TEXTABSCHNITT ->
*-*-*

90 Jahre Bundesrat: Festakt im Parlament   

erstellt am
02. 12. 10

"Bundesrat ist kein Gegenpol zum Nationalrat sondern eine Ergänzung"
Wien (pk) - Am 1. Dezember 1920 trat der österreichische Bundesrat zu seiner ersten Sitzung zusammen. Aus diesem Anlass lud Bundesratspräsident Martin Preineder am 01.12. zu einer "Feierstunde" in den Sitzungssaal der Länderkammer. Festredner war der ehemalige Bundesratspräsident Herbert Schambeck, außerdem kamen neben Preineder auch der Vorsitzende der ÖVP-Bundesratsfraktion Gottfried Kneifel, der langjährige Fraktionsvorsitzende der SPÖ im Bundesrat Albrecht Konecny und die Vorsitzende der FPÖ-Bundesratsfraktion Monika Mühlwerth zu Wort.

*-*-*

BEREITGESTELLTE DATEN ->
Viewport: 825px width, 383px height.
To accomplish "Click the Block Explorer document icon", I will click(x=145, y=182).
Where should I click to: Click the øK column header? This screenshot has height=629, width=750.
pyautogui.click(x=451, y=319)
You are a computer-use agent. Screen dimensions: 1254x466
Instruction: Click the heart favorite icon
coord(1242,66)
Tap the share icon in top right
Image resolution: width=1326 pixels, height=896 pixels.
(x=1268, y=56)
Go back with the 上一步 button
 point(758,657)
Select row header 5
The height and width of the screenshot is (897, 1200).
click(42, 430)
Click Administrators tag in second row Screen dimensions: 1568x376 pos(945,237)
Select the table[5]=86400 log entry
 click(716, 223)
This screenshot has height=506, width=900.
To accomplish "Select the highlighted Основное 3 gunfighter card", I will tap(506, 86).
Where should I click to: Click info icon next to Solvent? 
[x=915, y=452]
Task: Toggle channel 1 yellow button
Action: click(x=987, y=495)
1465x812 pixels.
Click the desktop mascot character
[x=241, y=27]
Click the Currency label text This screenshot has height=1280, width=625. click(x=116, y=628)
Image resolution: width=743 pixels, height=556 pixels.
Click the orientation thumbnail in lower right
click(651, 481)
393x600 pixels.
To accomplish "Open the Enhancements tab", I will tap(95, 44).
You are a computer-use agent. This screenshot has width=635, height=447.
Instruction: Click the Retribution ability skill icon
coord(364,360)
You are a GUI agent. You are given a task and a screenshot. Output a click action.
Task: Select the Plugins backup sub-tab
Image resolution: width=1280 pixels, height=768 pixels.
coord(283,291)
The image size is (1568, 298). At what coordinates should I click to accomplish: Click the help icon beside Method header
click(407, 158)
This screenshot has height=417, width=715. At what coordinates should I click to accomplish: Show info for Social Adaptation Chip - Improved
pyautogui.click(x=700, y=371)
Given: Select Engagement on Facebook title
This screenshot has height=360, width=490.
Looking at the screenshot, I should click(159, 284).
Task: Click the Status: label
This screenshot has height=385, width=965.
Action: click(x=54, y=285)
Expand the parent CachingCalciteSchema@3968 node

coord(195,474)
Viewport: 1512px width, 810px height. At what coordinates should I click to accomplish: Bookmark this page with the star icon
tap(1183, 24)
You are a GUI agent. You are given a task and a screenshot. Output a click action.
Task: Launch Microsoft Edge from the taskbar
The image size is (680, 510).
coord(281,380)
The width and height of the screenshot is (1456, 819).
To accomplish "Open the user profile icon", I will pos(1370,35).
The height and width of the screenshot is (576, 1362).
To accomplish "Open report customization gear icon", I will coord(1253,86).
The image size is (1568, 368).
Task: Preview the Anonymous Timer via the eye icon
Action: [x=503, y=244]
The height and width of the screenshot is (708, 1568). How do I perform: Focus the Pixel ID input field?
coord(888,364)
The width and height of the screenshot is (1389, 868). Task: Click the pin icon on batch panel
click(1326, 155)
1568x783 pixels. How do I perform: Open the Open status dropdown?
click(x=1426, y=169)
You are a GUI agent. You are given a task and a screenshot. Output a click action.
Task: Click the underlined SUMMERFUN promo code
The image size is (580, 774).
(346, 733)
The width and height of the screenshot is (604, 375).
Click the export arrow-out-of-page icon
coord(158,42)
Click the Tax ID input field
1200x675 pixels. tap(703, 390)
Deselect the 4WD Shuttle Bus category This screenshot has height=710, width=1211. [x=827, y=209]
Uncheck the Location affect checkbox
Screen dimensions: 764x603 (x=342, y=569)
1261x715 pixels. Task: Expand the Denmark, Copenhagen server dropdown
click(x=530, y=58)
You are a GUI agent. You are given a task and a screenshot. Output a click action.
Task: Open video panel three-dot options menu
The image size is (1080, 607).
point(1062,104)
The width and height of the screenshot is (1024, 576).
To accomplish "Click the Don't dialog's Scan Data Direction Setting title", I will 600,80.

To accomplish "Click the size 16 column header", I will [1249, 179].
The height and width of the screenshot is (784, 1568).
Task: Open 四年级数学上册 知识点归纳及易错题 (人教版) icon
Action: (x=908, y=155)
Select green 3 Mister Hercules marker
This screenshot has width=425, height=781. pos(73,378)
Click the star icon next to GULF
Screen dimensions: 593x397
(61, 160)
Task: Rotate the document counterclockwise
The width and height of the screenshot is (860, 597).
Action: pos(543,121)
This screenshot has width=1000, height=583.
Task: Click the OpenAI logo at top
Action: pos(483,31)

*-*-*

ZIEL DER ÜBUNG -> Wer hielt laut dem Textabschnitt die Festrede bei der Feierstunde zum 90-jährigen Bestehen des Bundesrats?

VOLLSTÄNDIGE ANTWORT -> Der ehemalige Bundesratspräsident Herbert Schambeck.